→ Activity
What you return must be every line below that includes the word "page".

Dataset entries
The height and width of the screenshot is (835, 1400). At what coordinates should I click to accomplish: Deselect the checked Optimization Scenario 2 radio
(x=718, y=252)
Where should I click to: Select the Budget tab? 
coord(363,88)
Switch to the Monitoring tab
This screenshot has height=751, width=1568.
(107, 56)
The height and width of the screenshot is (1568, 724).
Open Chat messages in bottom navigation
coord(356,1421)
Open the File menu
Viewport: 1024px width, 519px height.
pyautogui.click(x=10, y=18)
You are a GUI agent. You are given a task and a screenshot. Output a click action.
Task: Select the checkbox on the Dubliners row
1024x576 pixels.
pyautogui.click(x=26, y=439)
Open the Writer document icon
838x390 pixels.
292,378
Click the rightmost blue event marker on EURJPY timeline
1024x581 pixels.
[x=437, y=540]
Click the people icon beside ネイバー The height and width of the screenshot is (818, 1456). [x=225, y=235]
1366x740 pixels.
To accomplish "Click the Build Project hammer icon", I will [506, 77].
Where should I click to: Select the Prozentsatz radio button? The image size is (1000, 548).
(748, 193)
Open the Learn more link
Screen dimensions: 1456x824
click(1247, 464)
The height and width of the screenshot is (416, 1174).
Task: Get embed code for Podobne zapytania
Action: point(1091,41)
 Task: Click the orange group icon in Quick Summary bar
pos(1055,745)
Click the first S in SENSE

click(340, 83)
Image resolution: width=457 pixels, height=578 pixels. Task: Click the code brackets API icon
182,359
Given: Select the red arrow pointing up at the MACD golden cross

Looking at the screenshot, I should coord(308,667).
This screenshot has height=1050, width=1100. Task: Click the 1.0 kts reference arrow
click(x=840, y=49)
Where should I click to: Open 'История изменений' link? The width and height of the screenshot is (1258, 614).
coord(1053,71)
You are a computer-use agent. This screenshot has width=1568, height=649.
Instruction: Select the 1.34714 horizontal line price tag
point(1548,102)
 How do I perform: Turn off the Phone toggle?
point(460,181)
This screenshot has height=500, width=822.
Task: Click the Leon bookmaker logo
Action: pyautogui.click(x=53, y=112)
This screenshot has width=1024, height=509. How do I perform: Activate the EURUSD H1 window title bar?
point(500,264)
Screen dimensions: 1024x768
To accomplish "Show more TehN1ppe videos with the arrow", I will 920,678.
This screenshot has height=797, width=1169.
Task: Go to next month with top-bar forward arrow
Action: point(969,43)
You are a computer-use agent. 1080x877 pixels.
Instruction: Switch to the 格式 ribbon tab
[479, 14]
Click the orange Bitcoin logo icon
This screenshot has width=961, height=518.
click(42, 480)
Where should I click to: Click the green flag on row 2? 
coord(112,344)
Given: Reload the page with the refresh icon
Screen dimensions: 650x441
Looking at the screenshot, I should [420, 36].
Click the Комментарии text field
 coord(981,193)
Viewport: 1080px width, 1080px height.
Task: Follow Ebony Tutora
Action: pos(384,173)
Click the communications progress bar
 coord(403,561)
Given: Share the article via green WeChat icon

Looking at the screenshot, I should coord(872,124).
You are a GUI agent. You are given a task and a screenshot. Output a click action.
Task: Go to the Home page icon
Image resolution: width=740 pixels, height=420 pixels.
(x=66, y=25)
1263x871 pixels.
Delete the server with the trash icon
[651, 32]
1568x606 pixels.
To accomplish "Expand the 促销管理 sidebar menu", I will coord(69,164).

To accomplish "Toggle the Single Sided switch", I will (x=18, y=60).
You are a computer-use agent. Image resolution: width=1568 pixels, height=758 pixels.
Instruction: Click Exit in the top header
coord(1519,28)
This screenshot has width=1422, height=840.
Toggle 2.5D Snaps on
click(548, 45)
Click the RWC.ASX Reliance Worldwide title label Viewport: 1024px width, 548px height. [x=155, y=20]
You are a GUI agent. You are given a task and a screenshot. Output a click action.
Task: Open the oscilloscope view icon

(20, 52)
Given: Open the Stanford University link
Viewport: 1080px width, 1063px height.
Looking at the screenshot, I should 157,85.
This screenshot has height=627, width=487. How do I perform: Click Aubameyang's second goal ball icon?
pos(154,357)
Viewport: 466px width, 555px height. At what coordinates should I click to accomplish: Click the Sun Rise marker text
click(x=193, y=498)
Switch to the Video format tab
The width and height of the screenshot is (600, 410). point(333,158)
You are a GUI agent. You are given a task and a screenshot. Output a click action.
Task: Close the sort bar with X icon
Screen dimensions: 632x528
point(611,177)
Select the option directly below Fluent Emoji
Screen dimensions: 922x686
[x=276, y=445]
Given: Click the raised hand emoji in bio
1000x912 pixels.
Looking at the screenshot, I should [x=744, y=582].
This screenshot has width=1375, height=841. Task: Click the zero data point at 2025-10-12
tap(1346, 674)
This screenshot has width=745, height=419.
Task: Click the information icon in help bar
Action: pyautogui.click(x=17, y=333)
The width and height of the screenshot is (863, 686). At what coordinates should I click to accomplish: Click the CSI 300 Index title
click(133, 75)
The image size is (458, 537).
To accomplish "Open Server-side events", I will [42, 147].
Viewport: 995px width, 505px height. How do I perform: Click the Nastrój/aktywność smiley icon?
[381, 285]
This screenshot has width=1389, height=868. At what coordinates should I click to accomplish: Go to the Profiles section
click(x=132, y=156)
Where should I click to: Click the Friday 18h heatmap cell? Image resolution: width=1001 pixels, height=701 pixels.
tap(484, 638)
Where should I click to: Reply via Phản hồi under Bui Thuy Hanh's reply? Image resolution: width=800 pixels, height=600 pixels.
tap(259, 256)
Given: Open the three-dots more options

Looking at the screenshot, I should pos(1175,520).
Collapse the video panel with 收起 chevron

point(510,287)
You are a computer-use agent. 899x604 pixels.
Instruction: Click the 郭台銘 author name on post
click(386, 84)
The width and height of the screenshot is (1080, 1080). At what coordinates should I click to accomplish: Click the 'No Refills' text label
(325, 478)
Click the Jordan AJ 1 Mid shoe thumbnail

→ Answer to this task
Given: Reload the page with the refresh icon
Task: Go to the Home page icon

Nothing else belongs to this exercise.